◆ **Directions for this task**
Copy the rows word for word, beginning with the first one and stopping after the line that contains "Open the VM".

◆ **Stored records**
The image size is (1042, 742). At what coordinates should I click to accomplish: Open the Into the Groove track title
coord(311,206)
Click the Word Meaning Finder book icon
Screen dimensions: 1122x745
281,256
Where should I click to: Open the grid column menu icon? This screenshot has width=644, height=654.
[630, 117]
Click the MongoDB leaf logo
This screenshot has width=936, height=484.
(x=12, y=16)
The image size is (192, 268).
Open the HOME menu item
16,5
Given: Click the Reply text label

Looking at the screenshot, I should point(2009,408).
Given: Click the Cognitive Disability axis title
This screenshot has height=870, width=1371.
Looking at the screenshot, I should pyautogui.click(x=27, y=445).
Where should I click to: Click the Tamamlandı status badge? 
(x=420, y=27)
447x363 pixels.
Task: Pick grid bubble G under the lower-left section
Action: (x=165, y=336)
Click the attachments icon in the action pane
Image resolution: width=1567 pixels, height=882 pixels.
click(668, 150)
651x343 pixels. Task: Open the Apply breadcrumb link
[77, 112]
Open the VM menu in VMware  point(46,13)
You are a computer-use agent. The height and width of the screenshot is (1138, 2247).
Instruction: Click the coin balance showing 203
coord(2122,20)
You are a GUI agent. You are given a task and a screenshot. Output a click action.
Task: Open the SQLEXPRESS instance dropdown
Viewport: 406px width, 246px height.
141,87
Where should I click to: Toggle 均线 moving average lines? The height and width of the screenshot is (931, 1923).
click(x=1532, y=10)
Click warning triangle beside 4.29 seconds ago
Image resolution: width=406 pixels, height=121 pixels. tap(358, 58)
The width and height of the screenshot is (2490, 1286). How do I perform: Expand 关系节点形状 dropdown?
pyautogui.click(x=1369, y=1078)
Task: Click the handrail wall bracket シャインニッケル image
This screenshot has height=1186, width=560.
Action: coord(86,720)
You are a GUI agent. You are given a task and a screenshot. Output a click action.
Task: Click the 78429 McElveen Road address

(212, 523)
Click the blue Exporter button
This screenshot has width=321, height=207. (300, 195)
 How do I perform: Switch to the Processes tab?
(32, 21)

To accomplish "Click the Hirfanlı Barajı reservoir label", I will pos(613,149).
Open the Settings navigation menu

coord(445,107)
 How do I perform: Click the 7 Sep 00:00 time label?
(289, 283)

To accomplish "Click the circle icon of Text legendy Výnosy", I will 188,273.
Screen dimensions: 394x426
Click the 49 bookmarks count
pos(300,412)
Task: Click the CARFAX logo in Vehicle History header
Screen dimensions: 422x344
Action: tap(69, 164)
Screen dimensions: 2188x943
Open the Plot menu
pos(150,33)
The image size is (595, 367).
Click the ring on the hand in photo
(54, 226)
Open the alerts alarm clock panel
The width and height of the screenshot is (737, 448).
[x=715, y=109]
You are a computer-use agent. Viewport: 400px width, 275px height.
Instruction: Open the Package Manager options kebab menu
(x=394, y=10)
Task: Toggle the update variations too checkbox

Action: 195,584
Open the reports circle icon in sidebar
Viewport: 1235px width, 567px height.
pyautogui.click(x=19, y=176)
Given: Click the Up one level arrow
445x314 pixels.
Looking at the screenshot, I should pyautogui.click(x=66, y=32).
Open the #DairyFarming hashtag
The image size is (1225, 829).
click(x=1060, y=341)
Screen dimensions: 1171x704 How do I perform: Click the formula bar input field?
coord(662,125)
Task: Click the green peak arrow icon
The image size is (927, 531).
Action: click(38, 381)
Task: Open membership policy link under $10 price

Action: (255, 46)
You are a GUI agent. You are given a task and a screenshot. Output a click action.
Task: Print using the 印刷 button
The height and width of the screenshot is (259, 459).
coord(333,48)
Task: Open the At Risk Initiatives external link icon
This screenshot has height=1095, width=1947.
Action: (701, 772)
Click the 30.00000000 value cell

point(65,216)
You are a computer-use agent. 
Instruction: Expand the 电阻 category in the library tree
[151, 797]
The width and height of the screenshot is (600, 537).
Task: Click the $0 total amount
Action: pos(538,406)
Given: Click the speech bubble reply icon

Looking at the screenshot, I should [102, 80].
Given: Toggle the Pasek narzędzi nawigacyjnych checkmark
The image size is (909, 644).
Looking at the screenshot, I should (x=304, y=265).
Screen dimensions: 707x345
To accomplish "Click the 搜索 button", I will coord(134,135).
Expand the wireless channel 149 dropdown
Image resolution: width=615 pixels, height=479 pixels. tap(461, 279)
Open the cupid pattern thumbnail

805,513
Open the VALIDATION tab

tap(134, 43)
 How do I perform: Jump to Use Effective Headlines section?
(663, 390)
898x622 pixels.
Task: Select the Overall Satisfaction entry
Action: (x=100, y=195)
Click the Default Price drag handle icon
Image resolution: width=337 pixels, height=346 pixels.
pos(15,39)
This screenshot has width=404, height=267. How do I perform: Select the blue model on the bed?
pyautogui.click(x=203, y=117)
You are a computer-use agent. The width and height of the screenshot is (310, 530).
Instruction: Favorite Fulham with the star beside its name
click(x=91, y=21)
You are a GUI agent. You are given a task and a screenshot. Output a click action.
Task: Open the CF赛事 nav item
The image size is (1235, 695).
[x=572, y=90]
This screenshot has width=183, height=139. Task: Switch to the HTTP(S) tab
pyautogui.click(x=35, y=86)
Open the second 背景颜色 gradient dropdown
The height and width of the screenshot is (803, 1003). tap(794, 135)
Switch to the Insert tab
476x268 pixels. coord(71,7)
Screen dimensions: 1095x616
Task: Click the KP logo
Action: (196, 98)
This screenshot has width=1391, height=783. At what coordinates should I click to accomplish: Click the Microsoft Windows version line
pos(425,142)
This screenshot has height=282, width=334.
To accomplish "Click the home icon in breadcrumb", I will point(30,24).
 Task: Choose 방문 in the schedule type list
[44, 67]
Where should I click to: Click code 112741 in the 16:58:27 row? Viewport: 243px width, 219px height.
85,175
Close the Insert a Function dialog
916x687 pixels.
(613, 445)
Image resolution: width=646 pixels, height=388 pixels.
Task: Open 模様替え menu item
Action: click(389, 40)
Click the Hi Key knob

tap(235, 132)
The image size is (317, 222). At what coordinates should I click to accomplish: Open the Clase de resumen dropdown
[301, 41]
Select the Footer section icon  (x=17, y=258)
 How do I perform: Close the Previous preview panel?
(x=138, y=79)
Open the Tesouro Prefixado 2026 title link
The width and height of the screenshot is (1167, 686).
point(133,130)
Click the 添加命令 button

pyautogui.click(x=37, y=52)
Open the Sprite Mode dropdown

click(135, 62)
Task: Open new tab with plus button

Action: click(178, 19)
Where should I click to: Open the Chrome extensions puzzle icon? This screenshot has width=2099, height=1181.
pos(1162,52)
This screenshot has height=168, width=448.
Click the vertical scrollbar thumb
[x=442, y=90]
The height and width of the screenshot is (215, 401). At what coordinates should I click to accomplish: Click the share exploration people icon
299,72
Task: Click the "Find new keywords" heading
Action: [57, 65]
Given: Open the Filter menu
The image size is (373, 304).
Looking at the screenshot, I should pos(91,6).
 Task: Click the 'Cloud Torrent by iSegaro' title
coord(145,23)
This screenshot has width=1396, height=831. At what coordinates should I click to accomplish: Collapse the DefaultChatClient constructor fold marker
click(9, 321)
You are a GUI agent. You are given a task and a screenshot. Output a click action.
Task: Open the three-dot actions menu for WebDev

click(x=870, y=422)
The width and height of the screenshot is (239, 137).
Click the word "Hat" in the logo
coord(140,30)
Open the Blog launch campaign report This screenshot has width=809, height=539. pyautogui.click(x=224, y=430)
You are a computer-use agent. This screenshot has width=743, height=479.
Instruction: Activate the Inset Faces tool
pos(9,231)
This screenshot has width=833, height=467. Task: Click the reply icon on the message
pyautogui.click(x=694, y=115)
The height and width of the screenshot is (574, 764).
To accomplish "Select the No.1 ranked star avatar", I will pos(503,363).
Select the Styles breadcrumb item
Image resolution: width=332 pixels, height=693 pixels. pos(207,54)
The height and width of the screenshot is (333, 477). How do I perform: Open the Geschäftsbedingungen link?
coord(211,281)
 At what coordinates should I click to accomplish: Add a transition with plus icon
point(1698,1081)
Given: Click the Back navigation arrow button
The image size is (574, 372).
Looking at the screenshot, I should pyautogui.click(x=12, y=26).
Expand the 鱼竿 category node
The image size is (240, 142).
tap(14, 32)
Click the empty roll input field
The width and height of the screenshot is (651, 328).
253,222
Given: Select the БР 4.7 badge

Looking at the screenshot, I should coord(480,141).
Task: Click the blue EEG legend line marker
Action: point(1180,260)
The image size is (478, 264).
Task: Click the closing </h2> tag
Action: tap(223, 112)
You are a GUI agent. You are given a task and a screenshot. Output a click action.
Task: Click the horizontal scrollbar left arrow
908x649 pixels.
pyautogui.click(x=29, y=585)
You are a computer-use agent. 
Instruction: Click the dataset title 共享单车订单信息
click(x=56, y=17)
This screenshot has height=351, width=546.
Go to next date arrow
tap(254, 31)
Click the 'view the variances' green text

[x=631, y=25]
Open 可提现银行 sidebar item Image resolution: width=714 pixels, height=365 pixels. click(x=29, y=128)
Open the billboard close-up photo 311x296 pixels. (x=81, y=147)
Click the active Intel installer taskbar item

◆ **Full solution**
The image size is (1042, 742). At what coordinates should I click to accomplish: Open the Into the Groove track title
coord(311,206)
Click the Word Meaning Finder book icon
Screen dimensions: 1122x745
281,256
Where should I click to: Open the grid column menu icon? This screenshot has width=644, height=654.
[630, 117]
Click the MongoDB leaf logo
This screenshot has width=936, height=484.
(x=12, y=16)
The image size is (192, 268).
Open the HOME menu item
16,5
Given: Click the Reply text label

Looking at the screenshot, I should point(2009,408).
Given: Click the Cognitive Disability axis title
This screenshot has height=870, width=1371.
Looking at the screenshot, I should pyautogui.click(x=27, y=445).
Where should I click to: Click the Tamamlandı status badge? 
(x=420, y=27)
447x363 pixels.
Task: Pick grid bubble G under the lower-left section
Action: (x=165, y=336)
Click the attachments icon in the action pane
Image resolution: width=1567 pixels, height=882 pixels.
click(668, 150)
651x343 pixels. Task: Open the Apply breadcrumb link
[77, 112]
Open the VM menu in VMware  point(46,13)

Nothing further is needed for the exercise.